(Saved entries)

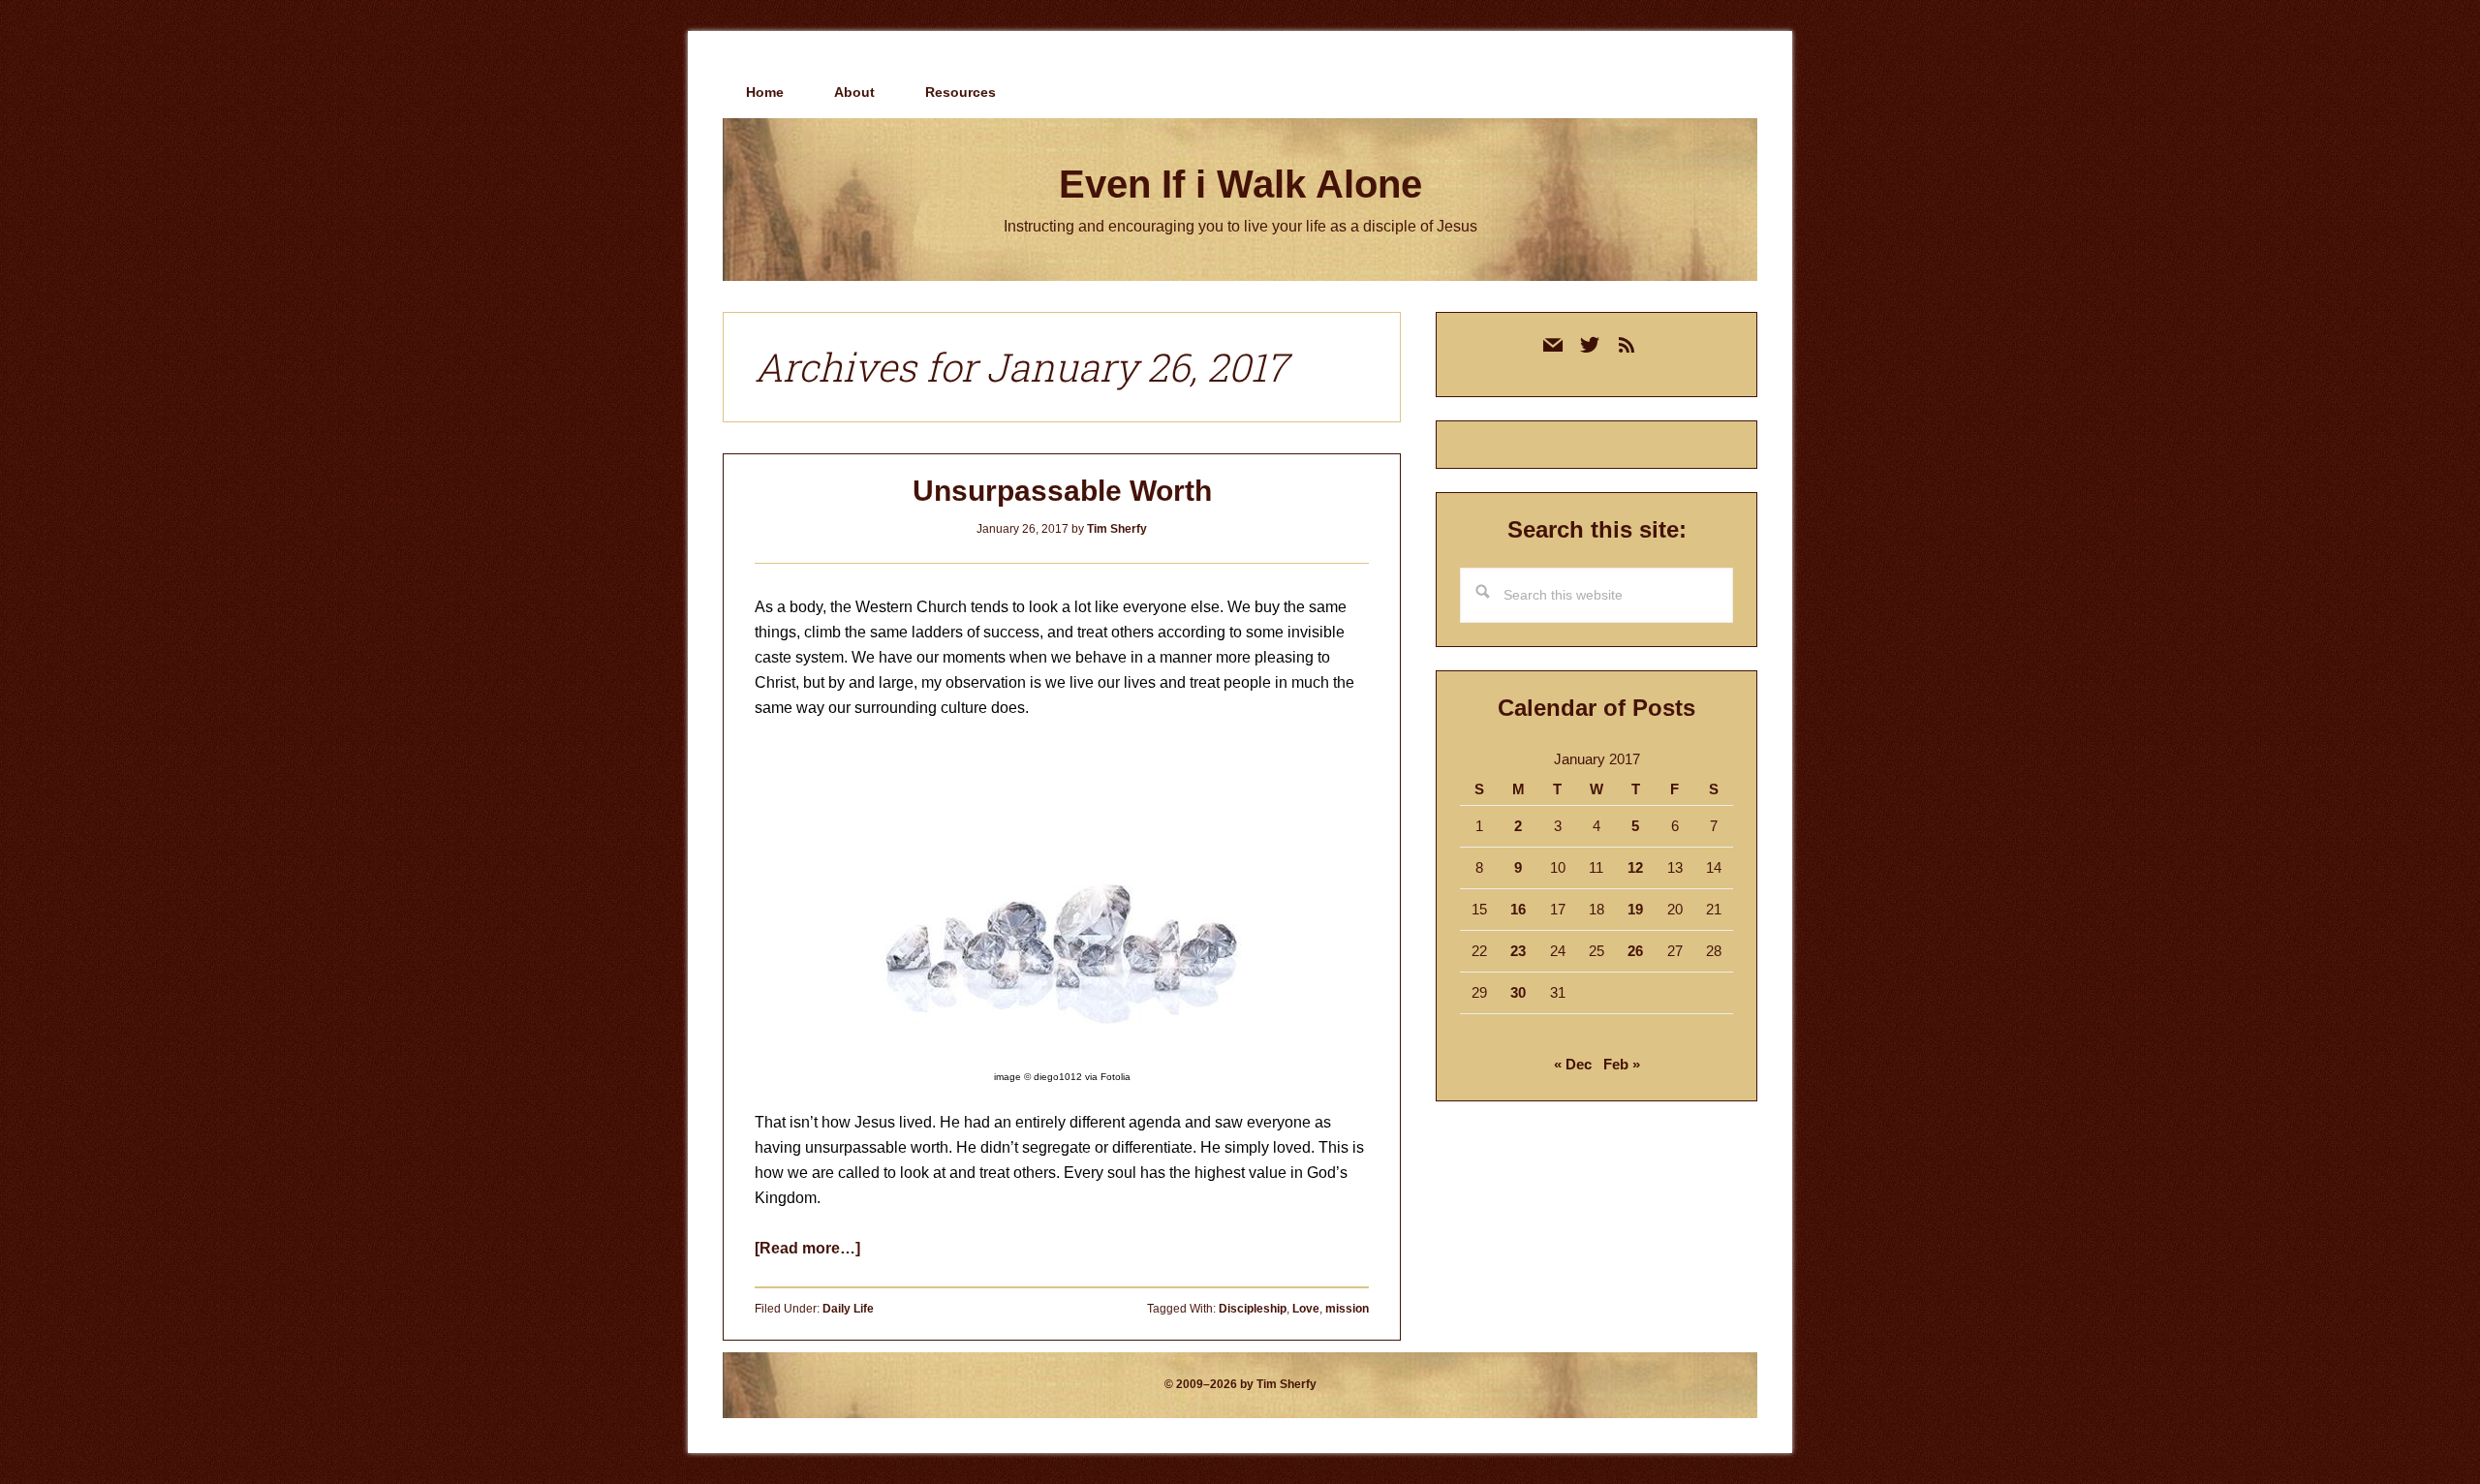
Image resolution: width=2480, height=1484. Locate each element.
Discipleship (1252, 1308)
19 (1635, 909)
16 (1518, 909)
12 (1635, 867)
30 (1518, 992)
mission (1347, 1308)
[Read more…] (807, 1248)
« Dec (1573, 1064)
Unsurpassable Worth (1062, 491)
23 (1518, 951)
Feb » (1621, 1064)
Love (1305, 1308)
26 (1635, 951)
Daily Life (848, 1308)
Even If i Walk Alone (1240, 184)
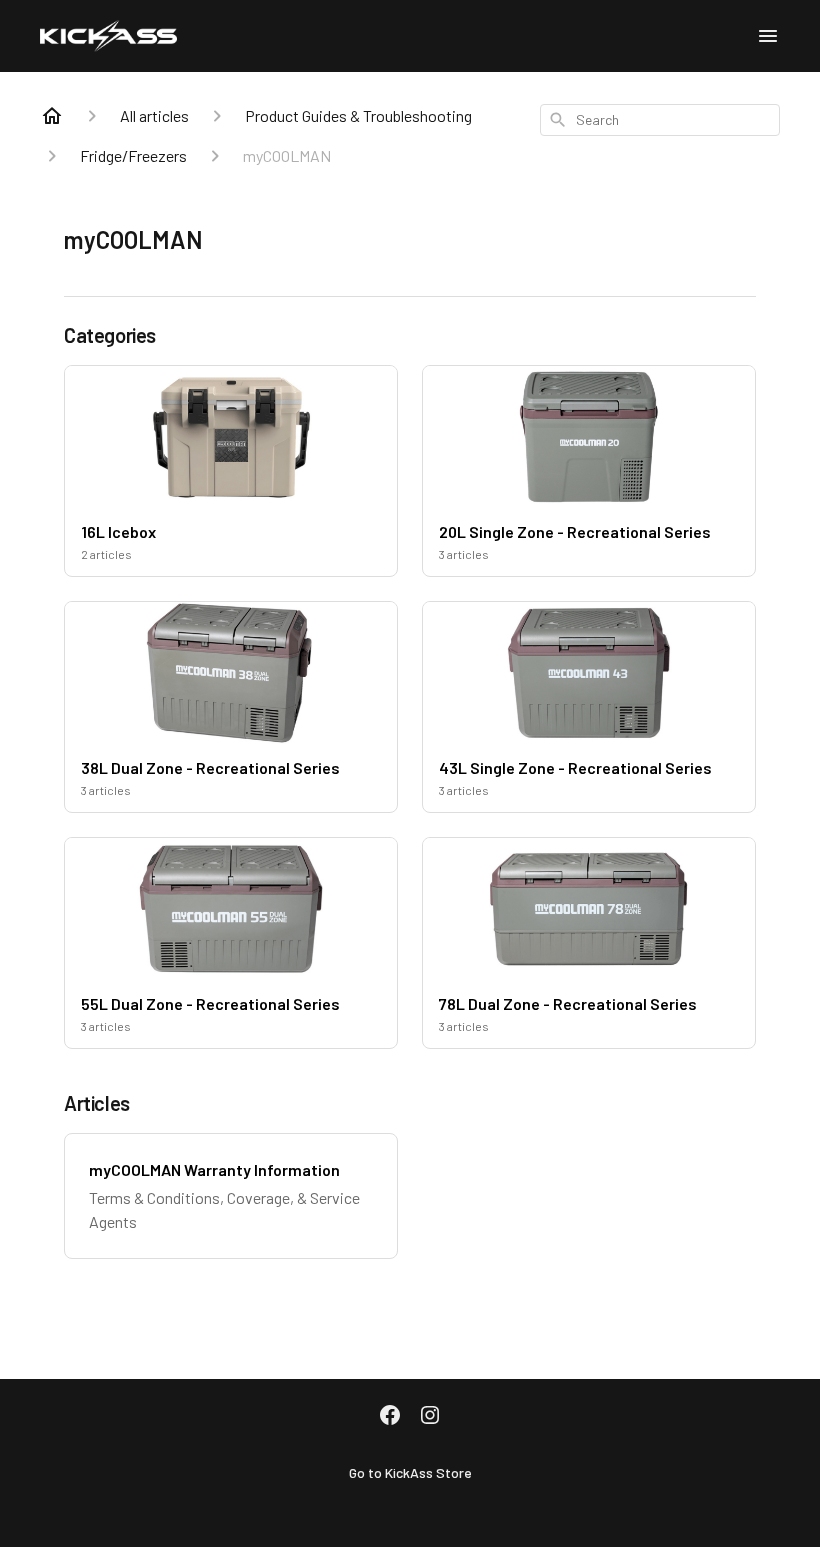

Your goal. Start at the line that contains "[Read more…] (807, 1248)" and retype every line through the end of the entries above, both ends included. Exclude all pictures.

Written answer.
[Read more…] (807, 1248)
« Dec (1573, 1064)
Unsurpassable Worth (1062, 491)
23 (1518, 951)
Feb » (1621, 1064)
Love (1305, 1308)
26 (1635, 951)
Daily Life (848, 1308)
Even If i Walk Alone (1240, 184)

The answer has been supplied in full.